The fact that the symptoms of ME tend to fluctuate argues against the idea that they are caused by a lack of physical fitness. If the latter played a major role, patients would generally get worse with time and on the whole, they don’t. It’s also hard to explain symptoms like intolerance to alcohol in terms of a lack of fitness or, for that matter, depression.

The most popular theories, which attribute ME/CFS to inactivity, depression and a desire to escape the rat race, cannot explain findings such as the presence of viral particles in the brain and muscles, the high rates of allergic type reactions and the evidence of immunological dysfunction (CIBA Symposium 173, Wiley and Sons, 1993).

Unfortunately, if we don’t distinguish between CFS and ME it’s unlikely that we will find out much more about the latter.

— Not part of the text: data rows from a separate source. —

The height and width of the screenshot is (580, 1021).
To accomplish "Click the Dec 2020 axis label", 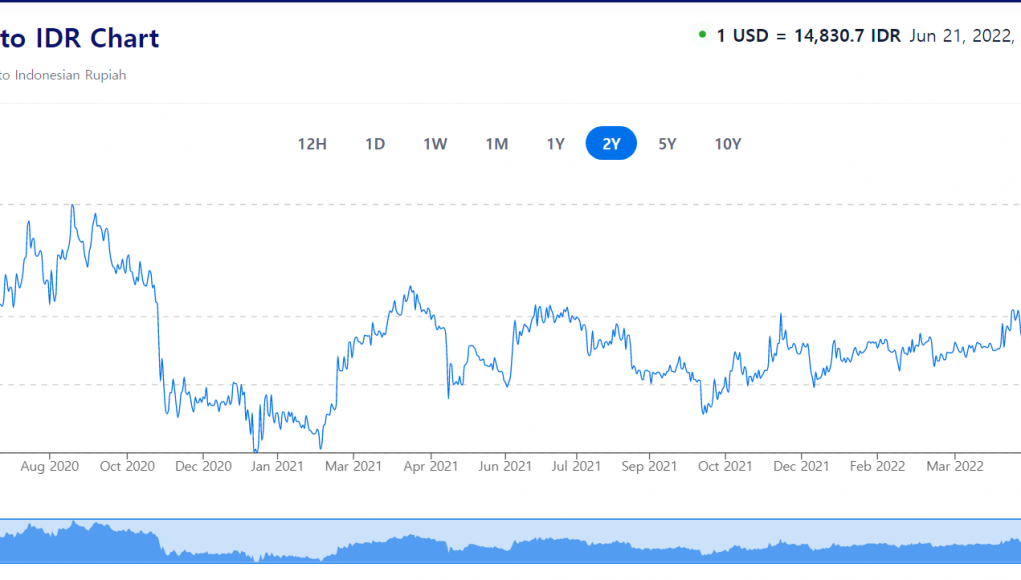I will coord(202,466).
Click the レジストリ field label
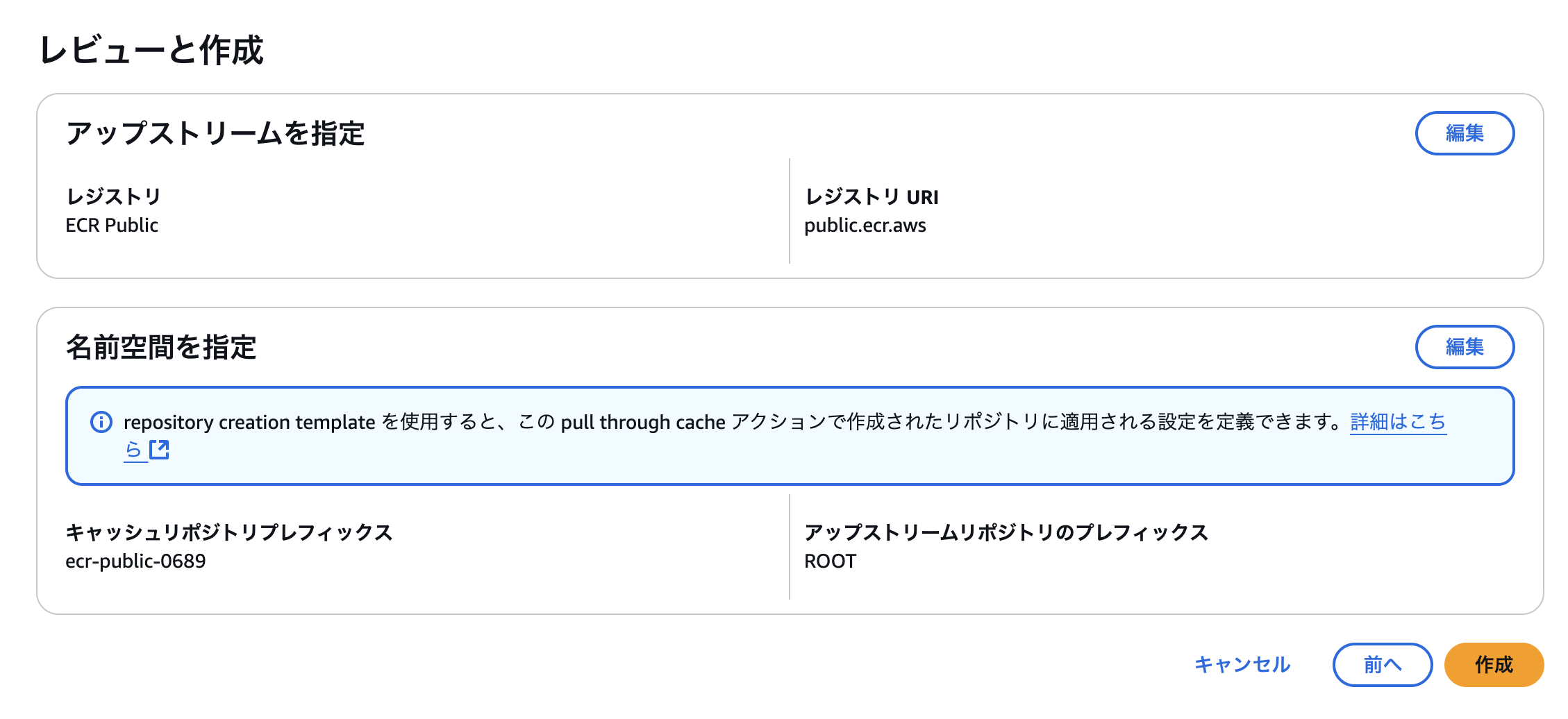Image resolution: width=1568 pixels, height=719 pixels. click(113, 196)
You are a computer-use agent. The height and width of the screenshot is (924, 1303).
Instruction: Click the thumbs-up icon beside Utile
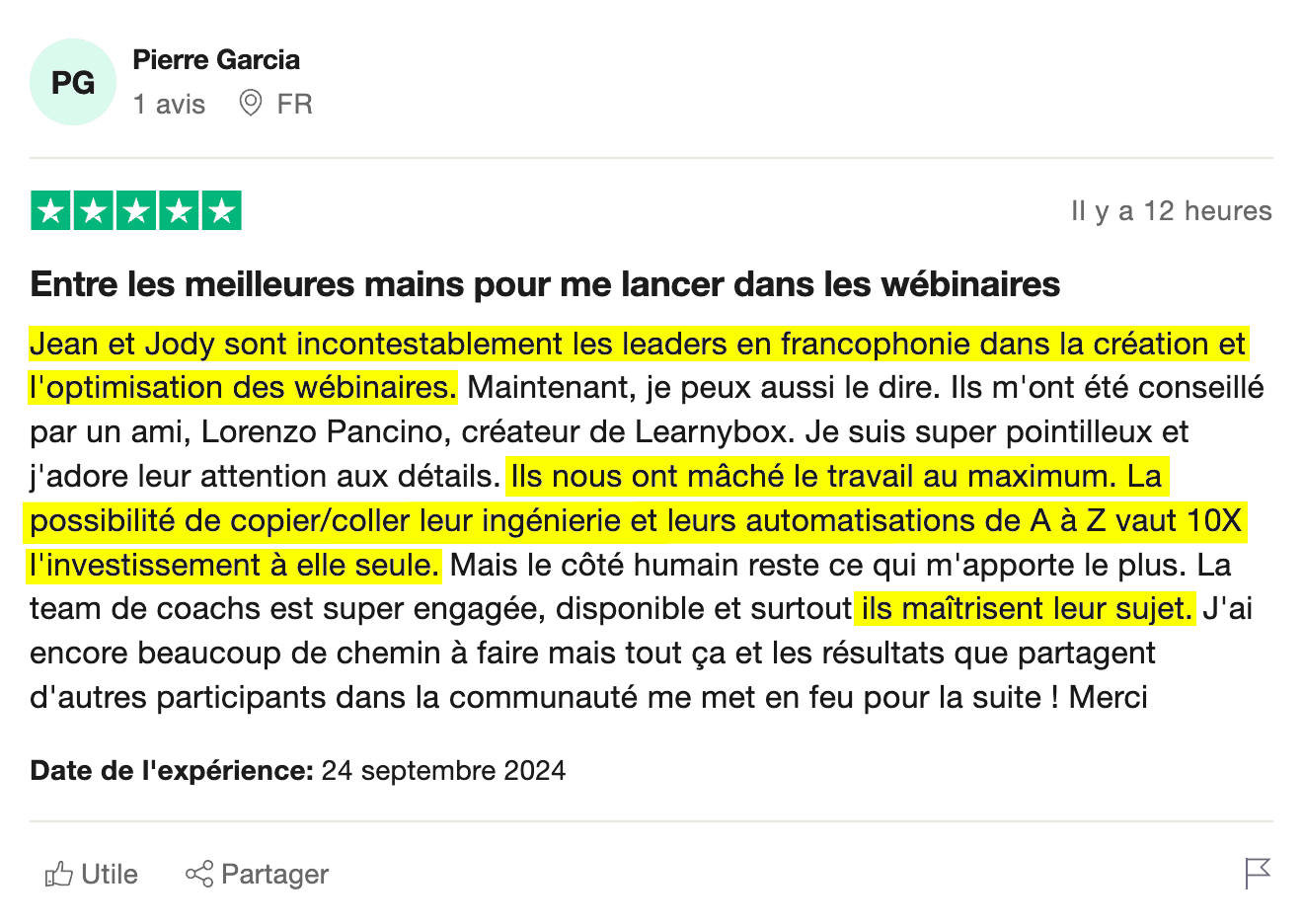coord(59,874)
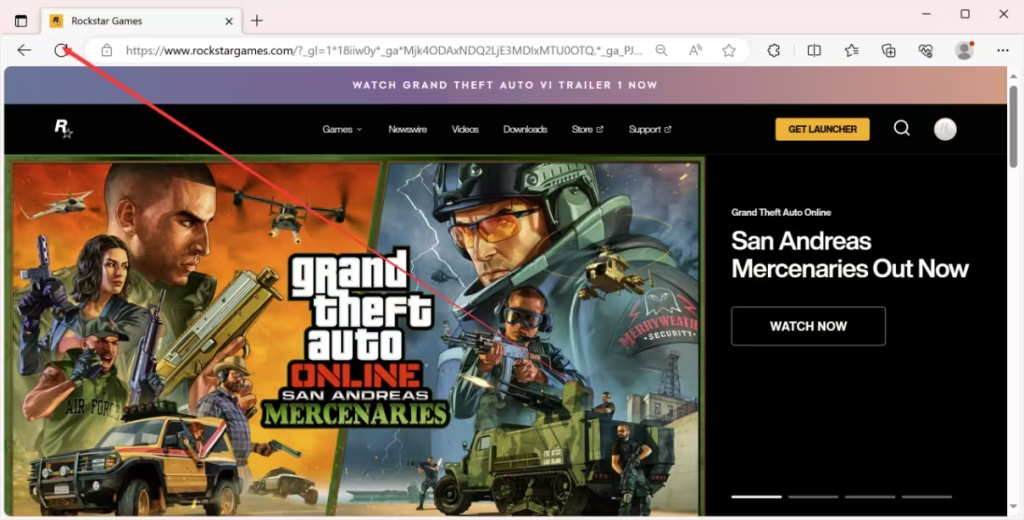Open the Rockstar account avatar
The width and height of the screenshot is (1024, 520).
945,129
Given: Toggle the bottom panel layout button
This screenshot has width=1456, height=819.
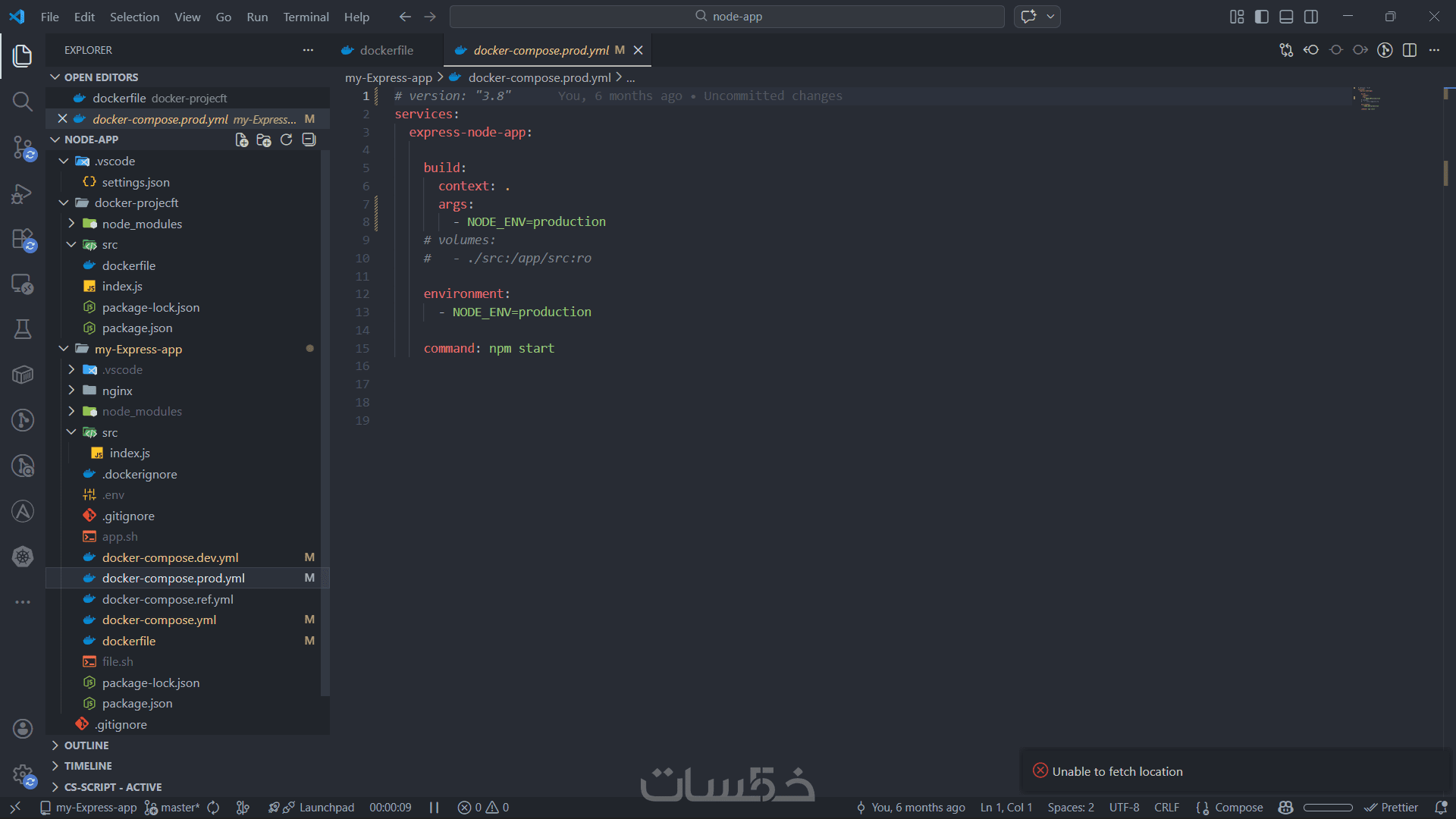Looking at the screenshot, I should (1286, 17).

This is because out of 100 patients with CFS diagnosed according to the current British criteria, perhaps only 5 will have ME. Thus if 90 per cent of the ME group have a physical abnormality, this will constitute only 4 per cent of the whole sample. Observers will rightly note that the finding is untypical of people with CFS and it will be dismissed.

To summarize, CFS is a scientific nightmare which confuses doctors and makes the interpretation of research near impossible. As scientists, we should consider all the evidence, and at the moment, we are losing a lot of information by not keeping disorders like ME and fibromyalgia separate. ME deserves to be taken seriously. CFS will stop us from doing just that.